Thinking more about this, I wonder if you could use spray adhesive (3M 77 or 90) To spray the wall section by section (1'x1') then "Broadcast to refusal" the Glitter into the Adhesive. Once the whole wall is done, Topcoat with a clear. 

The Adhesive may cause issues with the top coat adhesion though, liekly not, but who knows!? 

With the adhesive being clear, it may work without messing up the look of the Basecoat. 

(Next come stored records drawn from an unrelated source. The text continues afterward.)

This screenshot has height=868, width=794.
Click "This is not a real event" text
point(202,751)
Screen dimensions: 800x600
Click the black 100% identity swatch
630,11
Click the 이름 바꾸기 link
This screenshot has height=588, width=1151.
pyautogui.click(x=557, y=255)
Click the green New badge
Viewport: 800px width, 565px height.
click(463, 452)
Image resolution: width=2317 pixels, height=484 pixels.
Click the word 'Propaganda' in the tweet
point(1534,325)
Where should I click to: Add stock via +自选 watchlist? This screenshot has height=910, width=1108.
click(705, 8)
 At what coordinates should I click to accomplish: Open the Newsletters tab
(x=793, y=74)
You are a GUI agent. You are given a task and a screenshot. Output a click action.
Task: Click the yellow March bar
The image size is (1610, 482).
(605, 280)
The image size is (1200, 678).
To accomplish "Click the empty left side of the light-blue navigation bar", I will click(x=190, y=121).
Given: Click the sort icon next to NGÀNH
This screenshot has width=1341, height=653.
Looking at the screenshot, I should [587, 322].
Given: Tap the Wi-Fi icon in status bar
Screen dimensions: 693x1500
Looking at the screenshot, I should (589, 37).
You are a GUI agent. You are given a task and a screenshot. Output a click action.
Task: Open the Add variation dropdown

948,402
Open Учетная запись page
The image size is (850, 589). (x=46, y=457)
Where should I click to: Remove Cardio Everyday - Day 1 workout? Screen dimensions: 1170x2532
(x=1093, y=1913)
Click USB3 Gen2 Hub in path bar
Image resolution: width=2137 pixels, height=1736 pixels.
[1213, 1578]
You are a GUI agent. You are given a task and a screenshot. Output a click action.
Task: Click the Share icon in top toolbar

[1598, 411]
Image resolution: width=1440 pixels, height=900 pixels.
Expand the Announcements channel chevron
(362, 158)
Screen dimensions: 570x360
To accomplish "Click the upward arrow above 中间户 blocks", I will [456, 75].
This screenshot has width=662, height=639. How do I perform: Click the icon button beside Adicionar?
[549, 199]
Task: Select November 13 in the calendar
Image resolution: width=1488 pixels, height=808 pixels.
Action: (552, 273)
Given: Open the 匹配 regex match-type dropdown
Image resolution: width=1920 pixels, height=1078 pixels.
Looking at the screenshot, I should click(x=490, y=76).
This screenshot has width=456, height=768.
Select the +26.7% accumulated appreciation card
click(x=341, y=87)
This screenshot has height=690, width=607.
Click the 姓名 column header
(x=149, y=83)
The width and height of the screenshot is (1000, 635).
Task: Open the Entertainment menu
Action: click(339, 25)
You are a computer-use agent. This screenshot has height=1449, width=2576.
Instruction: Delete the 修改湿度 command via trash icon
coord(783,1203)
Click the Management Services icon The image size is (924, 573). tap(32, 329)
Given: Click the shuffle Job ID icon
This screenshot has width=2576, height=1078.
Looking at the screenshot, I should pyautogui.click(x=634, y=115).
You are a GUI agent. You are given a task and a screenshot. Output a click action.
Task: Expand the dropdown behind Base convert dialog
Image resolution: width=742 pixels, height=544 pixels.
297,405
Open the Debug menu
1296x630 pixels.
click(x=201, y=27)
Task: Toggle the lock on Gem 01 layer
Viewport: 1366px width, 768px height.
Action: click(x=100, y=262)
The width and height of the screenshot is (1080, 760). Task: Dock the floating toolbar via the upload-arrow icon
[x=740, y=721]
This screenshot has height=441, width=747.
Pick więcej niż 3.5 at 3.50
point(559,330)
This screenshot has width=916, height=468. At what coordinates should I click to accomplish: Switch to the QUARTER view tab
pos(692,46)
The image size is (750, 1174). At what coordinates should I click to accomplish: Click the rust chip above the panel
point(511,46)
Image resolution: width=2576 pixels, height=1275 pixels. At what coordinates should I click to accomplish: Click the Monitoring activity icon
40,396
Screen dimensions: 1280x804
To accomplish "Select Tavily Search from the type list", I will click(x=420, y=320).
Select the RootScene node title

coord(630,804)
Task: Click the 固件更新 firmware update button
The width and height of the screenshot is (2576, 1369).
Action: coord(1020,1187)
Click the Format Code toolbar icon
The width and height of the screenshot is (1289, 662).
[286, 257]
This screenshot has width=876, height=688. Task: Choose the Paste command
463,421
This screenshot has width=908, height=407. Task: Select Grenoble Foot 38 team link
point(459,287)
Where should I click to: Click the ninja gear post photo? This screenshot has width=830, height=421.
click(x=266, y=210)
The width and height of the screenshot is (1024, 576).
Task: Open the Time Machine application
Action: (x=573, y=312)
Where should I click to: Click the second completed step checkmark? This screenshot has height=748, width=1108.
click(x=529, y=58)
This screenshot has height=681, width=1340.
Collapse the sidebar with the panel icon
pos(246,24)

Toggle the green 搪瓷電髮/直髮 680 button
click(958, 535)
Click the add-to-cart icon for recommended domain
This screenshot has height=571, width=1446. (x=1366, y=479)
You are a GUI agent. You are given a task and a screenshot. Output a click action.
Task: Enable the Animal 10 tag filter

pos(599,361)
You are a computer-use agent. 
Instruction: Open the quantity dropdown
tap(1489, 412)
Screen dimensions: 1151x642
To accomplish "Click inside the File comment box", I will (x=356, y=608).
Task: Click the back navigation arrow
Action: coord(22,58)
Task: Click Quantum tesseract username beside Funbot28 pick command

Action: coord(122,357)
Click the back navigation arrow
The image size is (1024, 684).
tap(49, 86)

It would be a lot more work that trying to do it a whole wall at a time though. Interested to see your sample board! Please share when it's done.


----------



## Fman

PPD said:


> Ya my main concern is keeping the cost of supplies reasonable (considering its a kids room) & making sure she understands the potential cleaning n durability issues....
> 
> So long as I can accomplish that, then I just wanna be sure I can get a consistent and solid application since its apparent she wouldn’t be happy with the glitter paints available that only give it a glimmer.
> 
> Original thought was:
> •Paint walls in matching metallic base coat
> •Use either PVA glue or Glaze (like setcoat) that would allow me to physically push the glitter on the wall...hopper gun would make this step a lot more efficient!
> •Use soft bristle brush the next day to lightly remove any glitter that hasn’t set.
> •Apply MULTIPLE top coats (possibly spraying the first one to prevent glitter loss)
> 
> I can’t help but cringe every time I consider the prep though...how in the world do I keep a vast supply of fine, sparkly, glitter from penetrating every surface in their house, my vehicle, and painting supplies?!
> 
> *Side note: Glitter is the devil  & loves to stick around for an eternity so I despise it! One of my oldest friends finds it simply hilarious & mails me cards and letters filled to the brim with glitter so I have to get sprayed if I want to read her card


Due to the modern miracle of Al Gore rhythms, this showed up after viewing that Ace Hardware video. Looks easy enough...


----------



## IKnowNothing

Fman said:


> Due to the modern miracle of Al Gore rhythms, this showed up after viewing that Ace Hardware video. Looks easy enough...
> 
> Make your own easy mess free DIY Glitter paint - YouTube


Lol, what a horrible color combination on those walls.
Worst than Picasso's cubism art. Absolute kitsch.

*Edit.
From application point of view looks good.
Doesn't look like you need to 'eject' dry glitter on wet walls, or even spraying paint/glitter mixture.
Rolling that kitschy stuff looks easy enough and final finish looks good too. 
I guess spraying should give better finish, assuming painter is skilled in spraying.

.


----------



## Redux

PPD said:


> Ya my main concern is keeping the cost of supplies reasonable (considering its a kids room) & making sure she understands the potential cleaning n durability issues....
> 
> So long as I can accomplish that, then I just wanna be sure I can get a consistent and solid application since its apparent she wouldn’t be happy with the glitter paints available that only give it a glimmer.
> 
> Original thought was:
> •Paint walls in matching metallic base coat
> •Use either PVA glue or Glaze (like setcoat) that would allow me to physically push the glitter on the wall...hopper gun would make this step a lot more efficient!
> •Use soft bristle brush the next day to lightly remove any glitter that hasn’t set.
> •Apply MULTIPLE top coats (possibly spraying the first one to prevent glitter loss)
> 
> I can’t help but cringe every time I consider the prep though...how in the world do I keep a vast supply of fine, sparkly, glitter from penetrating every surface in their house, my vehicle, and painting supplies?!
> 
> *Side note: Glitter is the devil  & loves to stick around for an eternity so I despise it! One of my oldest friends finds it simply hilarious & mails me cards and letters filled to the brim with glitter so I have to get sprayed if I want to read her card


I’ve used Mod Podge which I “think” is essentially a vinyl acetate glue to adhere shredded paper which was pressed onto gesso primed linen canvass followed by clear coating with acrylic resin. It had a decent open working time and tack to it. Watered down PVA glue might serve as a good binder for your intended application. I also was playing around with a clear metallic flake specific waterborne binder which was compatible over just about any substrate as well as being clear coat compatible, having a very long open working time. I don’t recall the name of it though and couldn’t find it on the Web. If it should so happen to come back to me I’ll shoot you a PM.


----------



## kentdalimp

PPD, Did you ever do this job?! Interested to know how it went!


----------



## PPD

kentdalimp said:


> PPD, Did you ever do this job?! Interested to know how it went!


I did not, sadly my spidey sense told me the HO wasn’t fully committed to the job (or work it would require) so I wasn’t gunna waste time contacting reps & doin research. Woulda been fun tho!


----------